## Task description
Transcribe exactly, and only, the lines running from the one with "Task: Collapse the 事件报警列表 section" to the end of the entries below, both included, without any pictures.

[Collected data]
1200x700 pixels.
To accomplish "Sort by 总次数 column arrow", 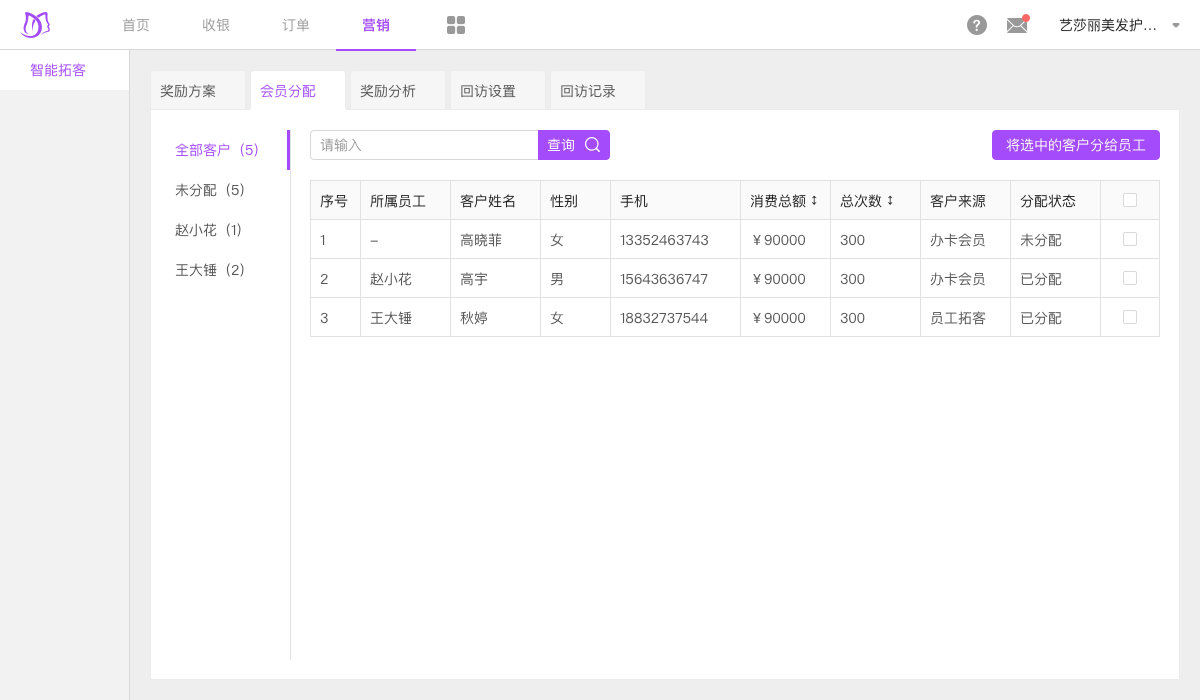I will 890,200.
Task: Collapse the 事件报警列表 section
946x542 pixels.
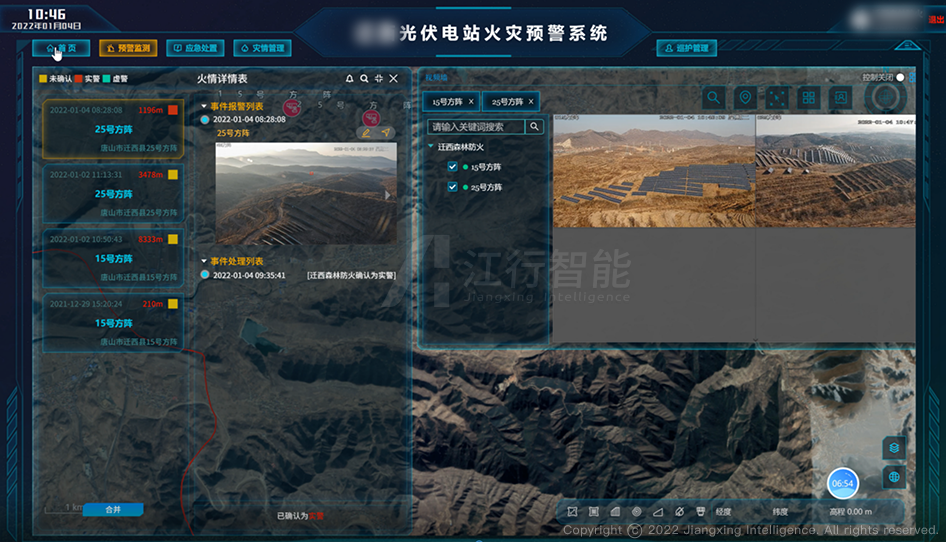Action: tap(204, 106)
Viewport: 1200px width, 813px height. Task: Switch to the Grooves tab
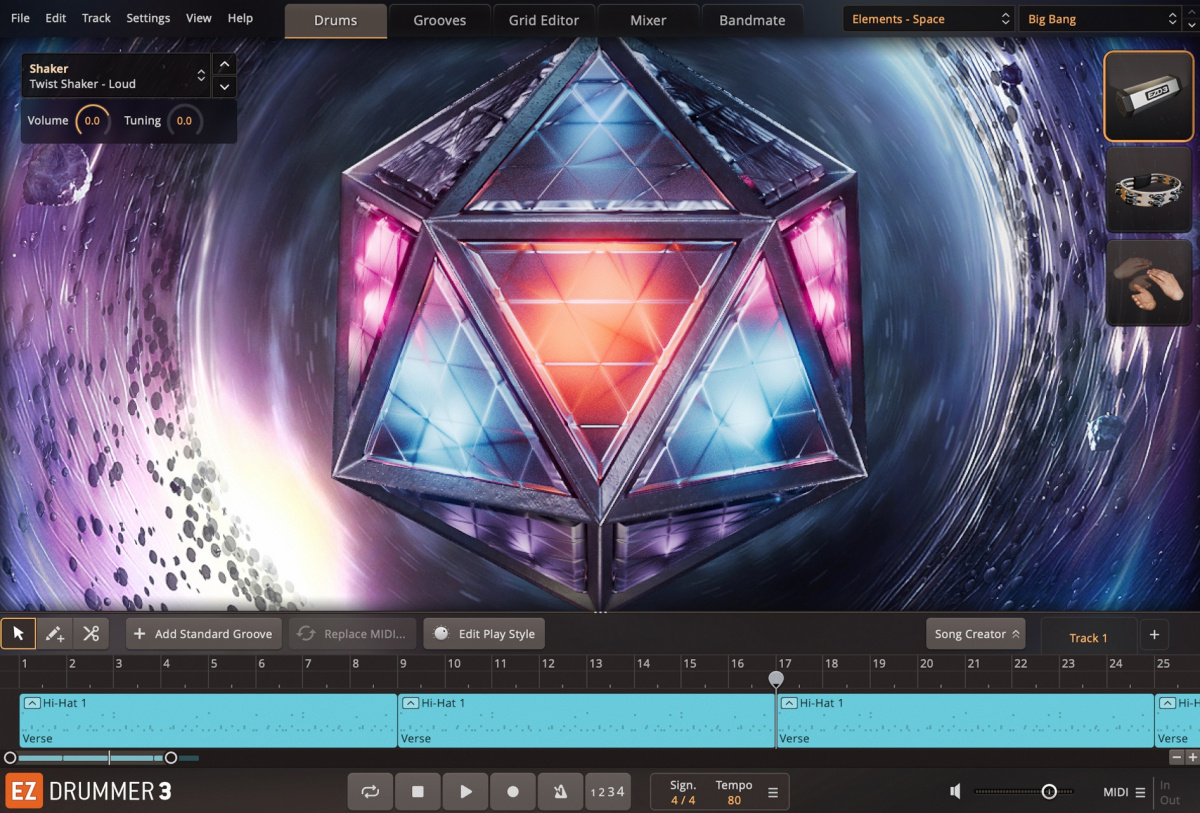click(x=439, y=19)
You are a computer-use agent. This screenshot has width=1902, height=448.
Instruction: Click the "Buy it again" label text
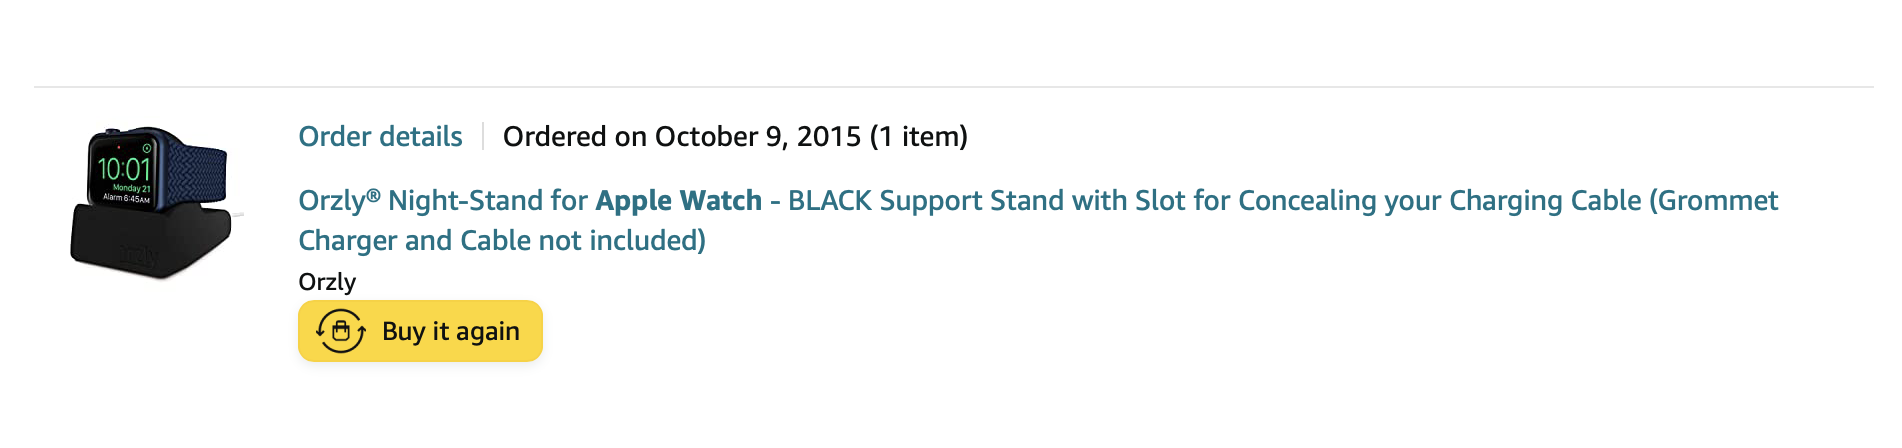click(450, 331)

## Result of this task
Task: Collapse the 事件报警列表 section
946x542 pixels.
Action: tap(204, 106)
Viewport: 1200px width, 813px height. Task: Switch to the Grooves tab
click(x=439, y=19)
You are a computer-use agent. This screenshot has width=1902, height=448.
Instruction: Click the "Buy it again" label text
click(450, 331)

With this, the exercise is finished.